The Central Criminal Investigation Department, under Oueidat’s direct supervision, launched an investigations late December following reports that Lebanese politicians had transferred billions of dollars abroad in 2019.
Financial expert Dr. Marwan Iskandar had dropped the bombshell, leading to a resentment among the public especially at a time when banks are imposing tight restrictions on depositor withdrawals and are prohibiting transfers abroad.
Oueidat said he received this week BBCL’s response to a letter he had sent to inquire about the transfer of billions.
“I sent a copy of this letter to the Special Investigation Commission on fighting money laundering at the Central Bank to investigate the matter, to name those behind the transfers and to find out if the sources of money were suspicious,” Oueidat said.

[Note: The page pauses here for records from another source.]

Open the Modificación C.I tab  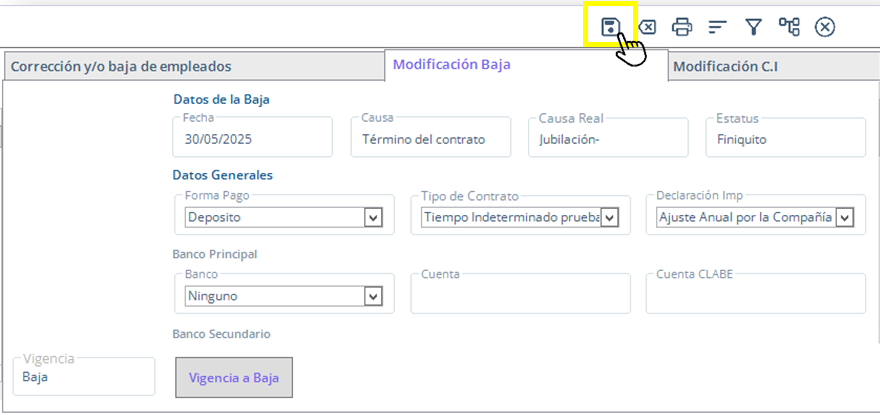click(725, 67)
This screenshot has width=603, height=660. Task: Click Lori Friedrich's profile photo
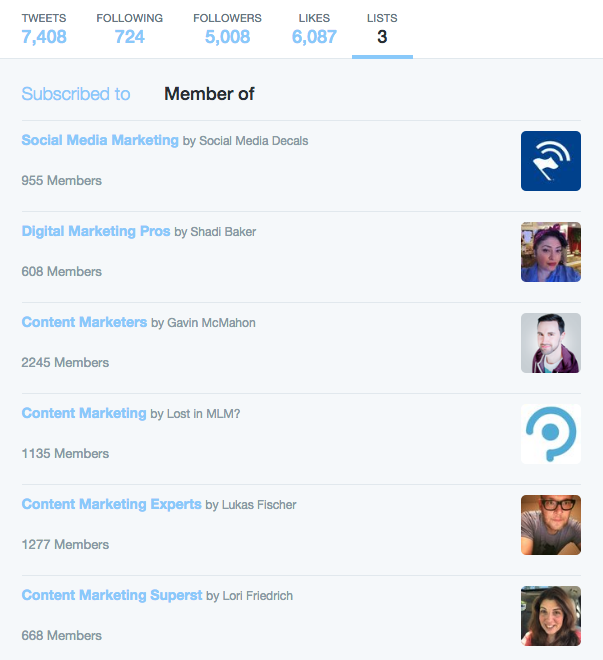pos(551,615)
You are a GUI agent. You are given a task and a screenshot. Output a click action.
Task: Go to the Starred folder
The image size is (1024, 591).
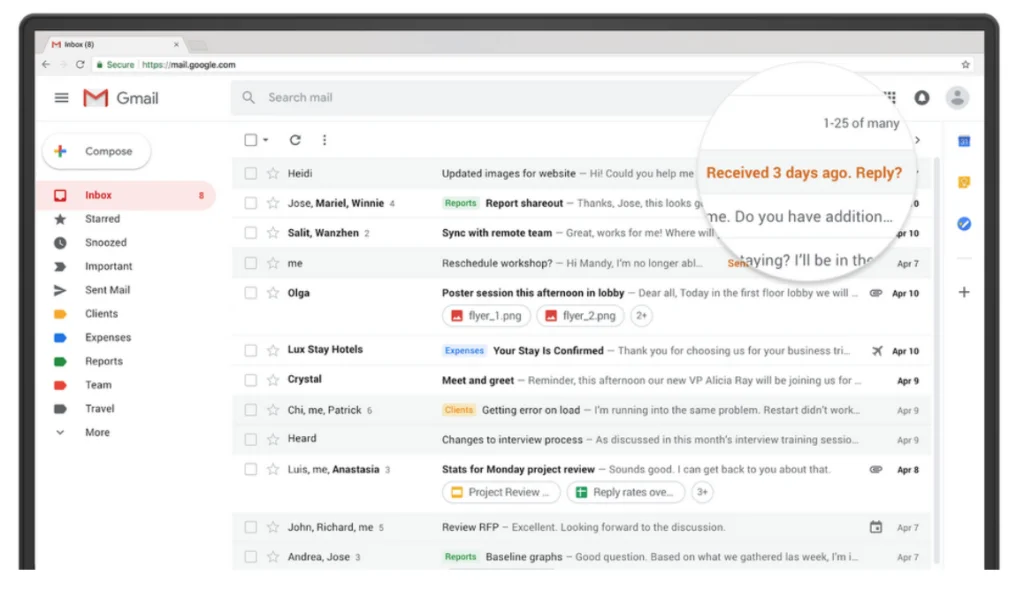coord(102,219)
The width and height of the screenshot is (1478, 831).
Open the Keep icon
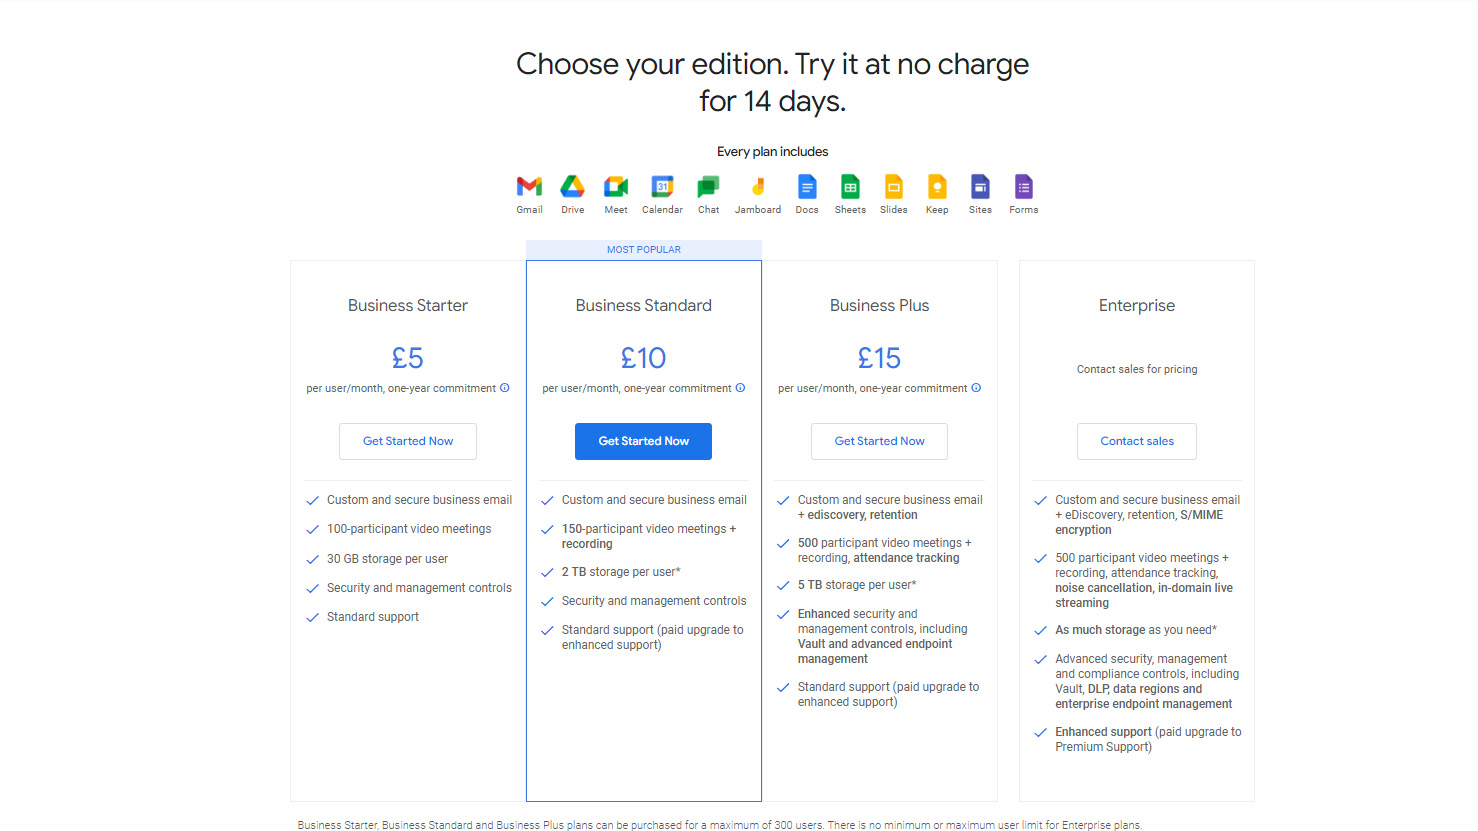(937, 187)
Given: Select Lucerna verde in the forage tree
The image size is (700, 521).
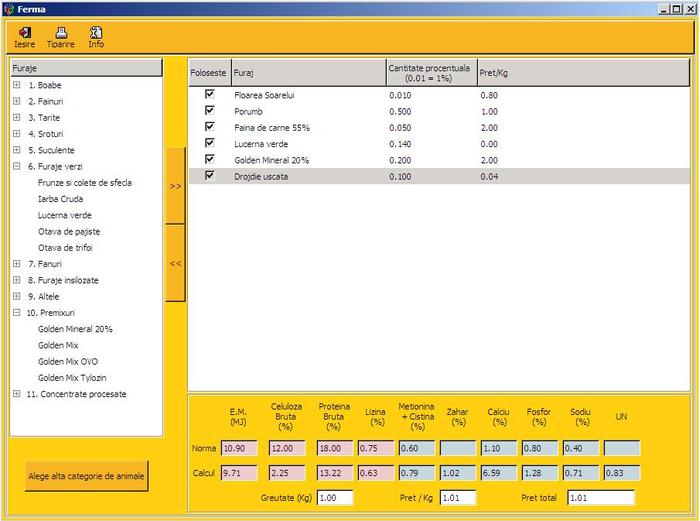Looking at the screenshot, I should pyautogui.click(x=65, y=215).
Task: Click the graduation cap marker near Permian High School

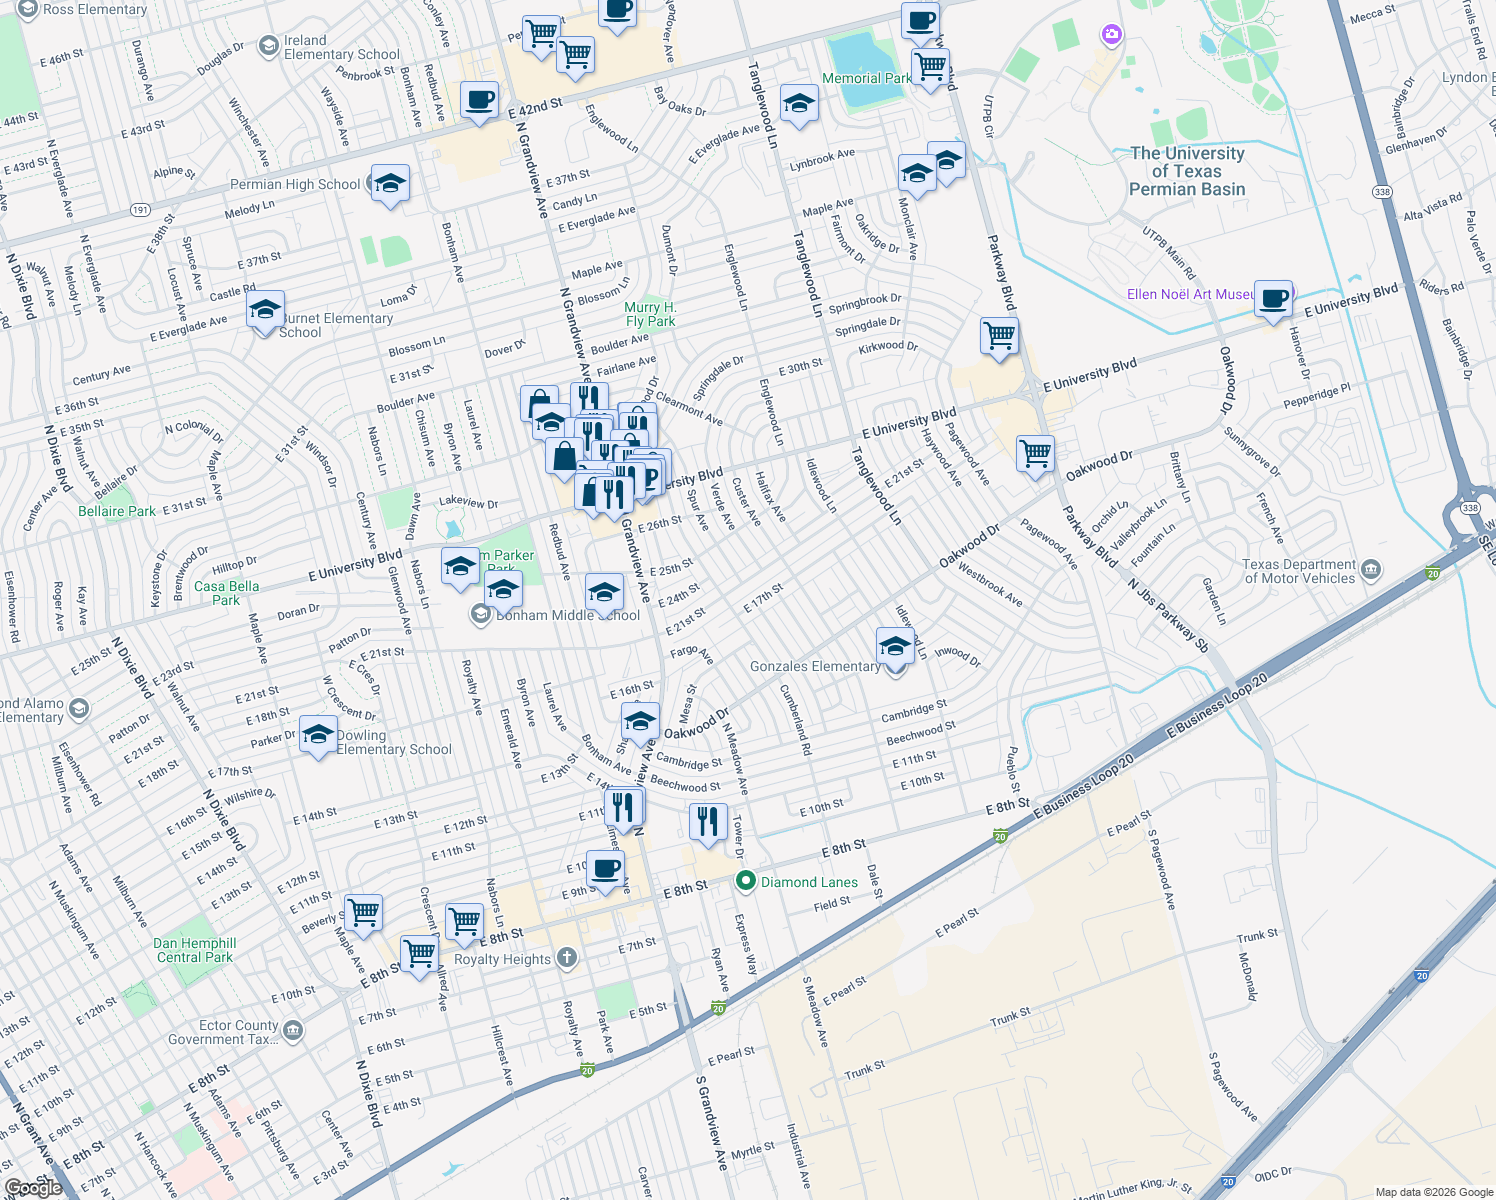Action: coord(390,184)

A Swiss official informed Iskandar last year that the transferred funds amounted to two billion dollars, and they belonged to nine Lebanese politicians.
So far, the Lebanese Judiciary has not received a response from the Swiss authorities.
A judicial source told Asharq Al-Awsat that the Public Prosecutor’s office would take the necessary measures in light of the results of the investigation conducted by the Central Bank.
“There is a shared responsibility between the owners of those accounts and the banks, which accepted to transfer the money to Switzerland,” the source said.
He added that the names of people who made the transfers would be revealed soon to members of the Central Bank’s Special Investigation Commission.
In a related development Parliament Speaker Nabih Berri on Wednesday said he has managed to “confirm” that the owners of five Lebanese banks have sent their “personal money” abroad, estimated at $2.3 billion, despite the informal capital controls that have been imposed on depositors since November.
He was speaking during his weekly Ain el-Tineh meeting with lawmakers.
“The national duty obliges us all to pacify the atmosphere and create the appropriate circumstances to restore the regularity of political life in line with law and constitution,” Berri said.
“We are before a real chance for salvation. We either seize it and succeed or we let it go and fail,” the Speaker warned.